I think the worst setup experience that I can remember (there's probably something worse lurking around in my brain that's been blanked out, I'll wager) was related to setting up a prog we'd "developed".
(I say "developed", because the prog was fairly simple in that it moved a bunch of bytes around, resequenced some stuff, and shot it out the T1/E1 end.)
This was a while ago. It dealt with ISA-based Dialogic 4-channel voice boards, and ISA based Dialogic T1/E1 boards.
If you've never worked with the old Dialogic stuff, well, the configuration files they required were kinda fussy, and the boards wanted an external process to push the program into firmware before the board actually came alive.
Not too weird, except the configuration files were *very* hardware and locale specific, down to such oddities as to what the expected noise level of the line, in dB/m was, and so on.

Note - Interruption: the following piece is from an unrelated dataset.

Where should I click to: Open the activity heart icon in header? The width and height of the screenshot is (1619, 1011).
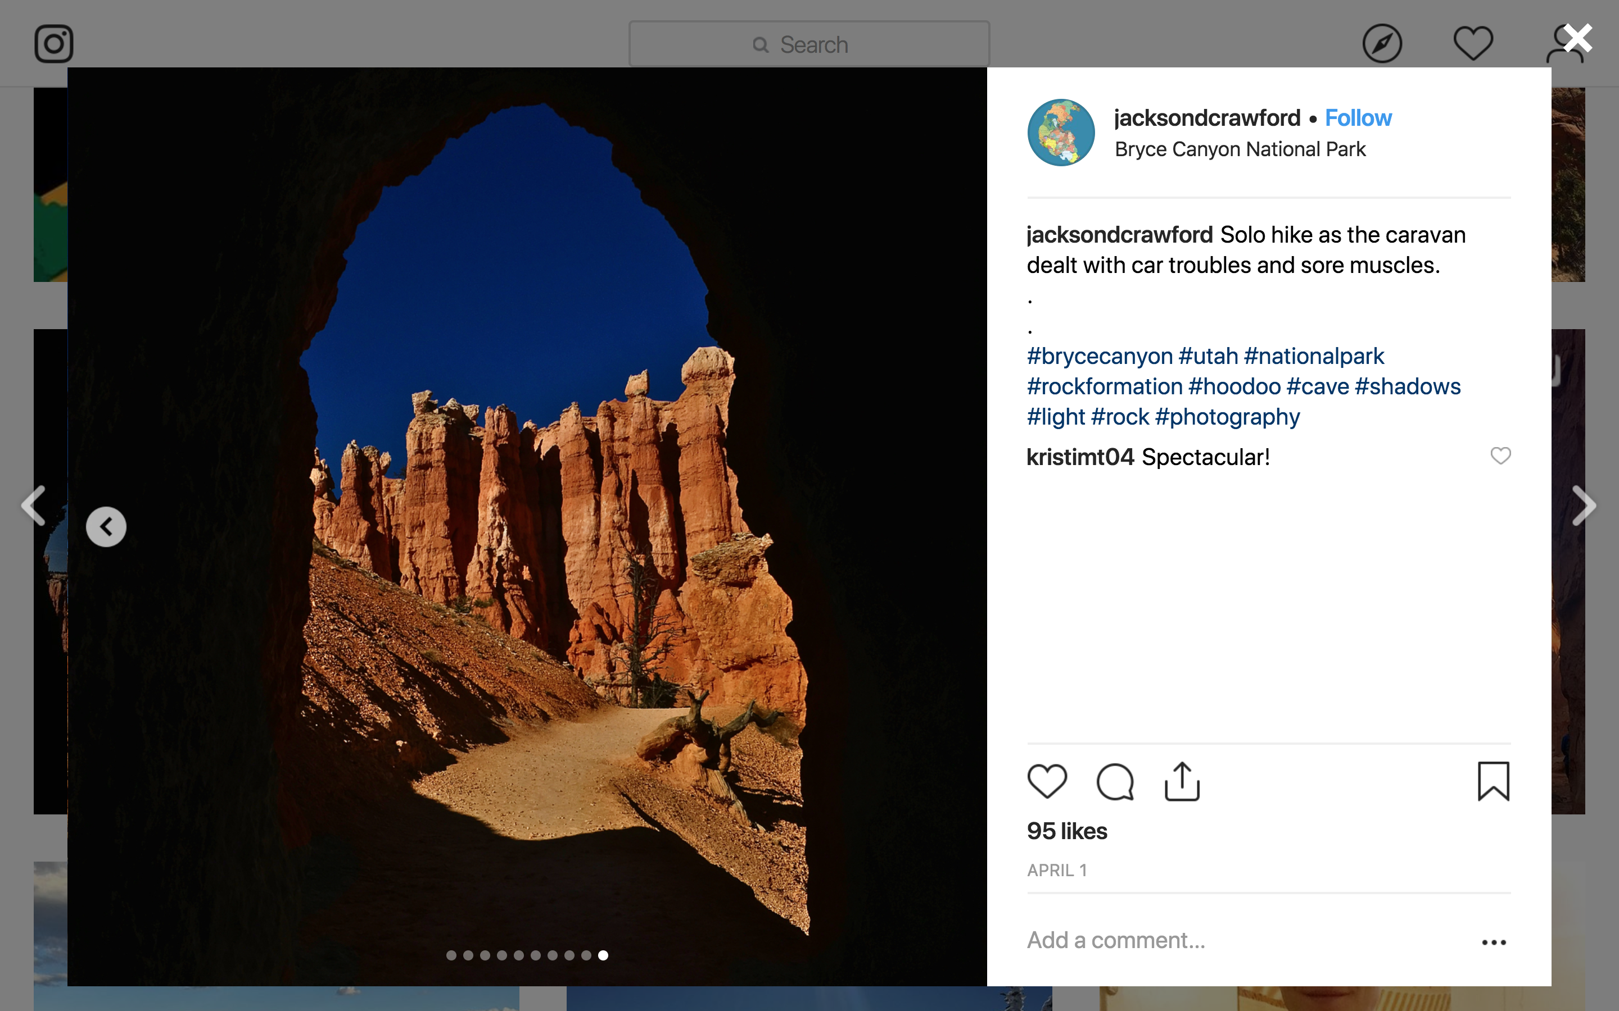click(1473, 43)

They can't really be rolled out, someone has to fuss with them on site.
This tale has to do with Puerto Rico, and I don't speak a lick of Puerto-Rican.
Now, the sensible thing to do would have been to send me, or someone else, over, to do the magic twiddling, aided by various dohickies to determine the line quality. Really more of an issue on the T1 part of it.
But that was a no-go because of policy.
So, we spent *years* winding our non-Puerto-Rican speaking way through non-English speaking users on the telephone, getting them to try editing various config files, trying to figure out (remotely) just in what custodian's closet the secret DSU was in, trying to understand exactly how the phone system works, yada..yada...
Needless to say, we never got it wired up.
It also led me to the conclusion that if the Puerto Ricans want to form there own country, great, more power to them. It's gotta suck living in this half-shadow U.S. Territory/Possession status.